* _Exercise details_: What you return should be the full listing, word for word, without a single image.

* _Data extracts_:
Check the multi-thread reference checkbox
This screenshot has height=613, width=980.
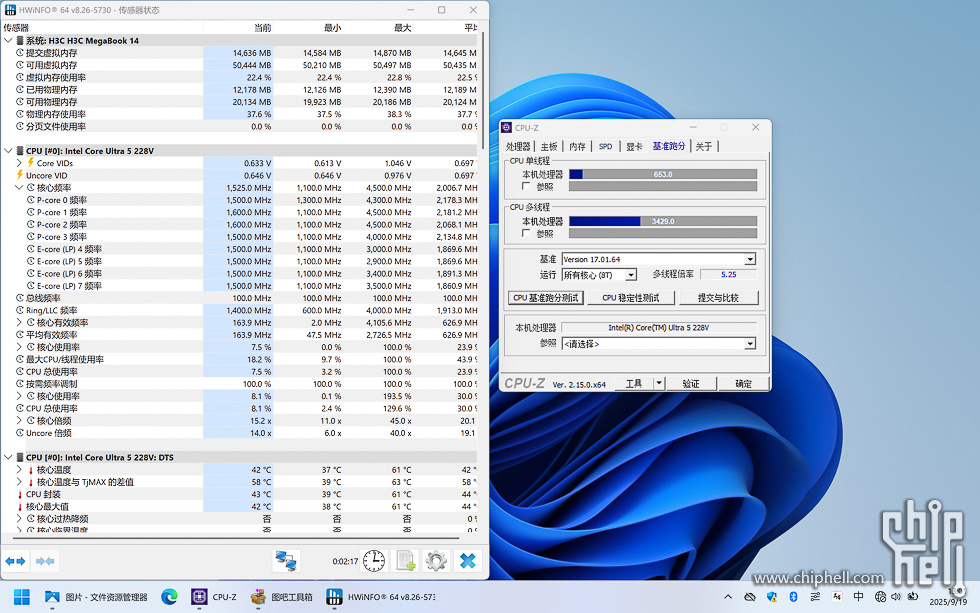526,233
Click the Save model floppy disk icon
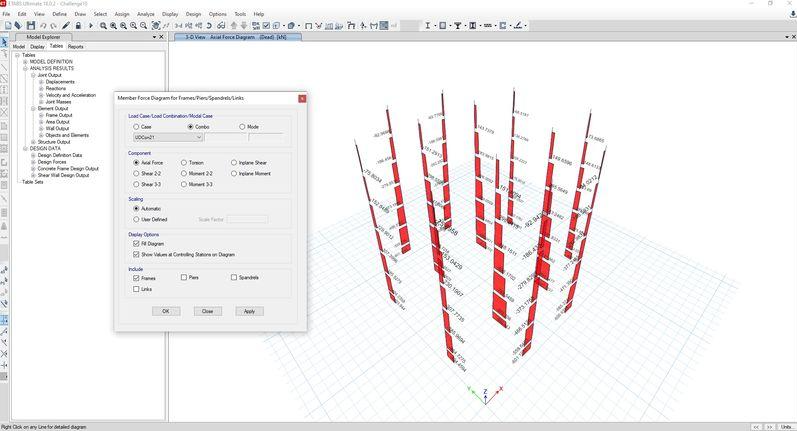797x431 pixels. [x=31, y=25]
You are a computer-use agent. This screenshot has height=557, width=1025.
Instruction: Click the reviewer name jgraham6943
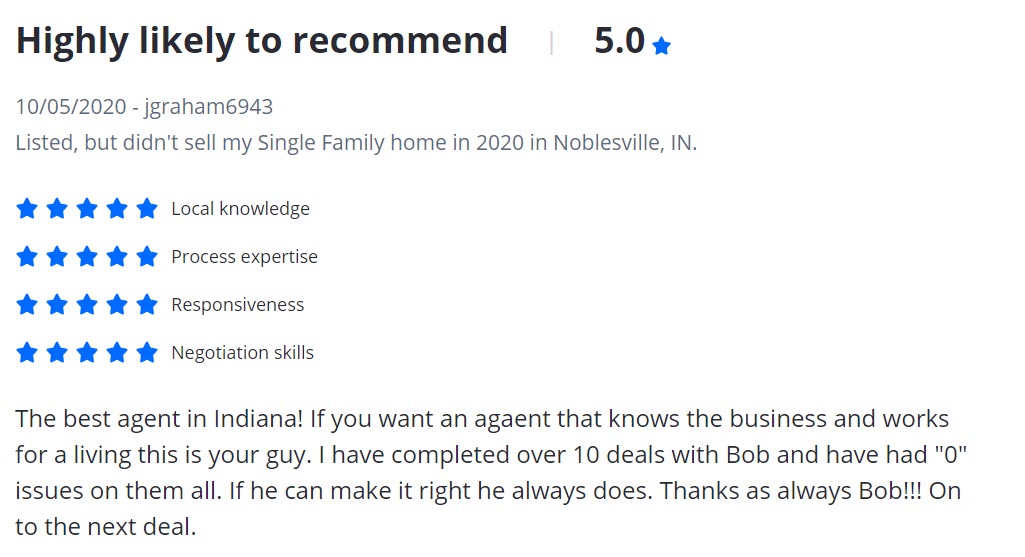pos(209,107)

* _Task result_:
Check the multi-thread reference checkbox
This screenshot has height=613, width=980.
526,233
Click the Save model floppy disk icon
797x431 pixels. [x=31, y=25]
You are a computer-use agent. This screenshot has height=557, width=1025.
Instruction: Click the reviewer name jgraham6943
pos(209,107)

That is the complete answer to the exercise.